**Task requirements:** Copy exactly the lines of the records below, and only those lines, beginning with the line that contains "This screenshot has height=351, width=547." and ending with the line that contains "Click the AI記事提案".

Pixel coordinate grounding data
※ ※ ※

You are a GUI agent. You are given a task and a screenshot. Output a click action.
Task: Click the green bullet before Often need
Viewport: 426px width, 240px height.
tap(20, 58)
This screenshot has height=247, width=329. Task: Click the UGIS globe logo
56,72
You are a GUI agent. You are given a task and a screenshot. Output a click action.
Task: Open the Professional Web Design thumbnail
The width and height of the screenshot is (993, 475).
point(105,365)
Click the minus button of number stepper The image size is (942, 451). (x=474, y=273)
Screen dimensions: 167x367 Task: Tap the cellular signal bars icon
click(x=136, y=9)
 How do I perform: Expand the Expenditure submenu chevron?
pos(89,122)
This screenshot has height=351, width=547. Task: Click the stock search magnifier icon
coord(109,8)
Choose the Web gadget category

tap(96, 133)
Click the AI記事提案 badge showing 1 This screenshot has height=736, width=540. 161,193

※ ※ ※

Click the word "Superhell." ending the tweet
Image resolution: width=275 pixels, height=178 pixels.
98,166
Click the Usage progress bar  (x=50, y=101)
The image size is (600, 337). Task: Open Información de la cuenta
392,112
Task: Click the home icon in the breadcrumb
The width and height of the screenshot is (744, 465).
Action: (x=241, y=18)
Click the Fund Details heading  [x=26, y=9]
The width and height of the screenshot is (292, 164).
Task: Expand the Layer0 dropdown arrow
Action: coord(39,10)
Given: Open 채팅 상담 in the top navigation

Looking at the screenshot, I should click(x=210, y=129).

※ ※ ※

**Written response:**
This screenshot has height=351, width=547. Task: Click the stock search magnifier icon
coord(109,8)
Choose the Web gadget category

tap(96, 133)
Click the AI記事提案 badge showing 1 This screenshot has height=736, width=540. 161,193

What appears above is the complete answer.